7. Measuring the Social World
7.3. Indexes and Scales: Measures with Multiple Items
Victor Tan Chen; Gabriela León-Pérez; Julie Honnold; and Volkan Aytar
Learning Objectives
- Learn the two ways in which indexes and scales differ from one another.
- Be able to provide a concrete example of an index and a scale.
Many variables can be captured by a single question on a survey. Age and income are good examples: “What is your age?” is as straightforward as you can get, and so long as we operationalize income precisely (i.e., being clear about whether we’re asking about individual or household income, before taxes or after taxes), one well-worded item should suffice.
Unfortunately, most variables in the social world are not so simple. For example, it is hard to think of one item that would adequately measure a complex concept like sexism. To gauge whether a respondent has sexist views, for example, researchers might ask whether the person agrees with a statement like “It is more important to encourage boys than to encourage girls to participate in athletics,” with agreement indicating that the person holds sexist views (as defined in this way). But we might be skeptical that asking this one question truly reflects the wide variety of types of sexism.
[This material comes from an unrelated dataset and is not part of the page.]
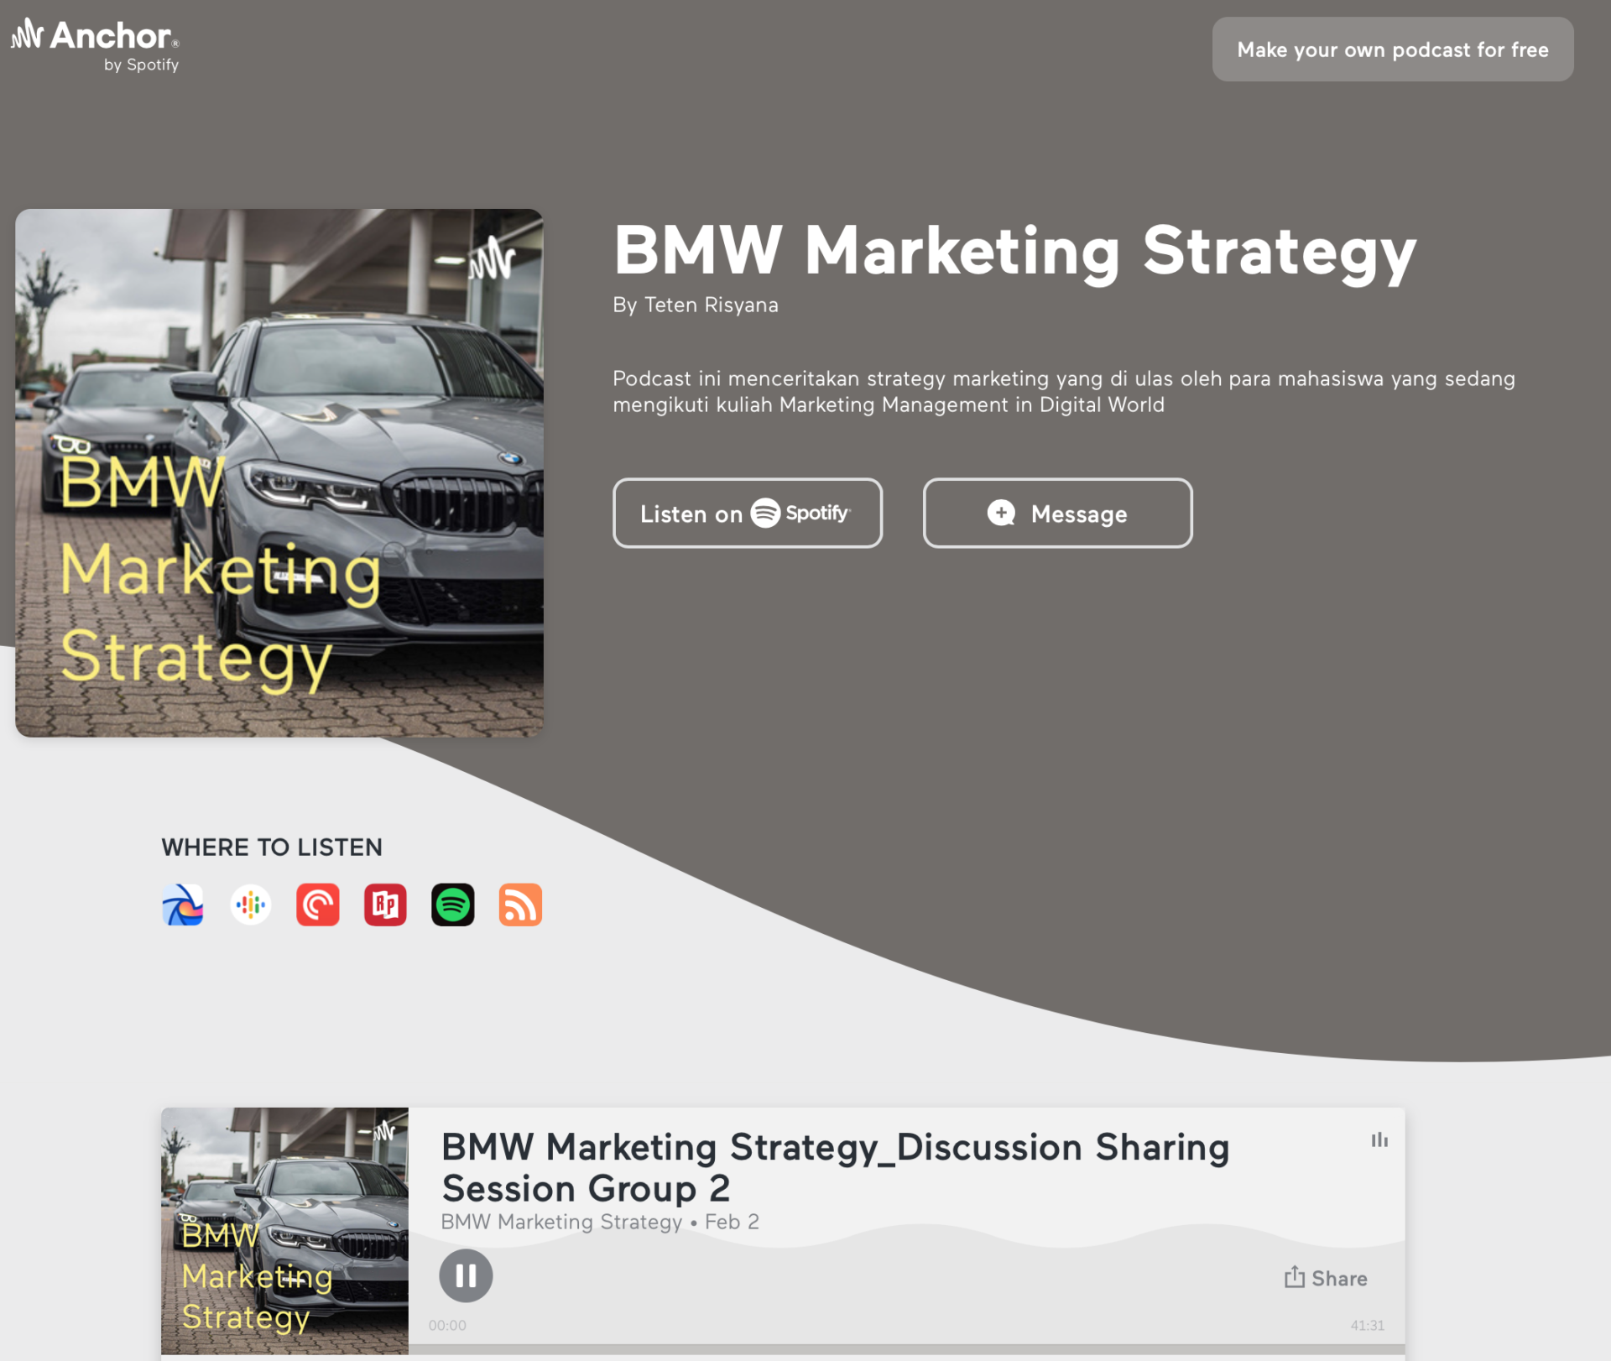Open the Breaker podcast app icon
Image resolution: width=1611 pixels, height=1361 pixels.
(x=182, y=905)
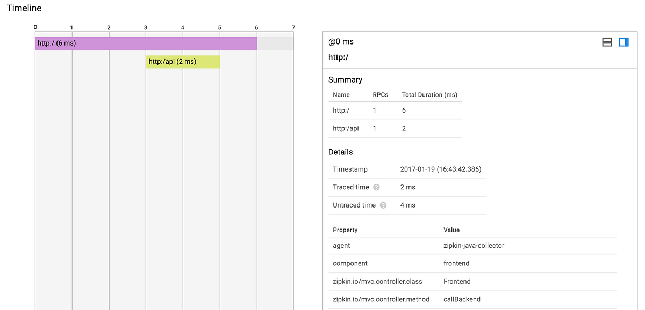Switch details panel to bottom layout icon

(x=607, y=42)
For this reason, researchers routinely use multiple indicators to develop a single measure of a complex concept. Take the concept of “well-being,” for example. The Gallup organization, a well-respected polling outfit, conducts an ongoing survey of the American adult population about their well-being. The survey asks participants numerous questions covering five broad areas: career, social, financial, community, and physical well-being. Gallup uses their answers to questions about these five areas of life as indicators of the different dimensions of the complex concept they want to study.
As another example, suppose we wanted to measure how accepting the general public is of members of a particular racial or ethnic group. Because people might accept the presence of members of that group in some situations, but not others, ideally we would need to use more than one item to develop an overall measure. For example, we could ask several questions representing different levels of acceptance, such as the following:
- Would you be willing to have a member of this group visit your country?
- Would you be willing to have a member of this group as your colleague at work?
- Would you be willing to marry a member of this group?
Note that this question format is a condensed version of a Bogardus Social Distance Scale, named after the sociologist who invented this technique for measuring acceptance of social groups (Bogardus 1933). The three questions can be combined into a single variable that measures how much each respondent tolerates members of the specified group.
When multiple indicators are combined into a single composite measure, the resulting variable is called an index or a scale. Researchers often use the terms “index” and “scale” interchangeably, and they are similar in that they both use two or more indicators to generate one variable that measures a single concept at an ordinal or higher level of measurement. Technically speaking, however, scales and indices (also written correctly in the plural as “indexes”) differ from one another in two ways:
- The items that comprise an index are conceptually different from one another, whereas the component items in a scale are conceptually similar.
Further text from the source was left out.